Focus: GS-III Internal Security Challenges, GS-I Geography

Why in news?

The Indian Navy has stepped up surveillance and activities in the Indian Ocean Region (IOR), which, it believes, China will “inevitably” try to enter in its quest to become a global power, just as it has laid claim to large portions of the disputed South China Sea.

Details and developments

  • It is to deal with this scenario of China trying to enter IOR that India reached out to neighbours in IOR — Maldives, Mauritius, Seychelles and Madagascar, to prevent China from expanding its footprint in the region by creating more bases — and like-minded navies, such as those of the United States and Japan
  • Chinese are opening multiple routes to the Indian Ocean to overcome the Malacca Dilemma (China’s strategic weakness).

Malacca Dilemma

  • The Malacca Dilemma refers to China’s apprehension of major naval powers controlling the Malacca Strait between Malaysia and Indonesia and interdicting vital supply lines.
  • A significant volume (more than 80%) of China’s oil imports pass through the strait connecting the Indian Ocean and the South China Sea.

The multiple routes that China could be looking at to enter the Indian Ocean are further south of Malacca and include the Sunda, Lombok, Ombai and Wetar straits.

**Data entries:**
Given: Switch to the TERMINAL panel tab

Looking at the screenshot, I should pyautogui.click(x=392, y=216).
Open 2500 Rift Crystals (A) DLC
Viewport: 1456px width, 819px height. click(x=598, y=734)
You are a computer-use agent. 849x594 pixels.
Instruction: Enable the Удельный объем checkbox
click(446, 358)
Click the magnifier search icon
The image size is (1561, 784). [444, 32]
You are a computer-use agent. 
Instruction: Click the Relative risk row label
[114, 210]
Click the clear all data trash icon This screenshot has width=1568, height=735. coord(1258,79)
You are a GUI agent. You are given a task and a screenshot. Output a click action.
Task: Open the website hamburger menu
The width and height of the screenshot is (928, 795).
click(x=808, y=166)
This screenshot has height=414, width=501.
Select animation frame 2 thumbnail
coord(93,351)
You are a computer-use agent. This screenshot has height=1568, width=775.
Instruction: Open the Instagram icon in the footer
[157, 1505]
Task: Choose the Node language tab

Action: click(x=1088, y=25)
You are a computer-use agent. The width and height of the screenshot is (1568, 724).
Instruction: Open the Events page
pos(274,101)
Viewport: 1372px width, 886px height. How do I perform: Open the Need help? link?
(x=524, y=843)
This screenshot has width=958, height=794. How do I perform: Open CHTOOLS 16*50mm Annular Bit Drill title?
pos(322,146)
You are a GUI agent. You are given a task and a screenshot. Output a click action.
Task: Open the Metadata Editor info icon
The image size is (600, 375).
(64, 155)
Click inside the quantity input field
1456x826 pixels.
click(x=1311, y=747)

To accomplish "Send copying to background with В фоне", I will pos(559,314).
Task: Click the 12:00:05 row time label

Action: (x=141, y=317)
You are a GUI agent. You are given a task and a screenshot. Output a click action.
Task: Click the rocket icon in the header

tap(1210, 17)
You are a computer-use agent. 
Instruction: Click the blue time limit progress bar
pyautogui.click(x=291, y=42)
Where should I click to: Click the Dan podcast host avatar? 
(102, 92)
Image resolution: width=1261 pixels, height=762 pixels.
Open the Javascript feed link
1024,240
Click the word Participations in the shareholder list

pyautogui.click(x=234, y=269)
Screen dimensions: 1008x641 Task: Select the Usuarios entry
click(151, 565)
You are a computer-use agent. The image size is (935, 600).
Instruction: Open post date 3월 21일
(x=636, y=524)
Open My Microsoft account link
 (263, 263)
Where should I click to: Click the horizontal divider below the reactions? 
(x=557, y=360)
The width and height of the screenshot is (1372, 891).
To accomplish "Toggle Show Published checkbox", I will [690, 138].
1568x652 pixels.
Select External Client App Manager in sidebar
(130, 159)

**Task requirements:**
Carry on the text about China's routes into the Indian Ocean from the point where it ends. These records have nothing to do with the text.

**Response to the exercise:**
Recently in news:

  • The Indian navy has conducted joint drills with a US Navy carrier strike group, led by USS Nimitz, and Indian and Japanese warships have carried out exercises in the Indian Ocean, against the backdrop of the India-China border standoff in Ladakh.
  • The stage is also set for Australia to be part of the next Malabar naval exercise conducted by India with the US and Japan.
  • From carrying out naval drills with like-minded countries to reaching out to states in the Indian Ocean region, the Indian Navy is focusing on checking China’s rising ambitions in the region and sending out a strong message that Beijing’s power play in South China Sea cannot be replicated in the Indian Ocean.
  • China’s step-by-step inroads into “territorialising” the South China Sea find echoes in some parts of IOR, not by trumped up claims because that would be blatant neo-colonialism but with more sophistication.
  • Indian warships are deployed from as far as the Persian Gulf to the Malacca strait and northern Bay of Bengal to the southeast coast of Africa.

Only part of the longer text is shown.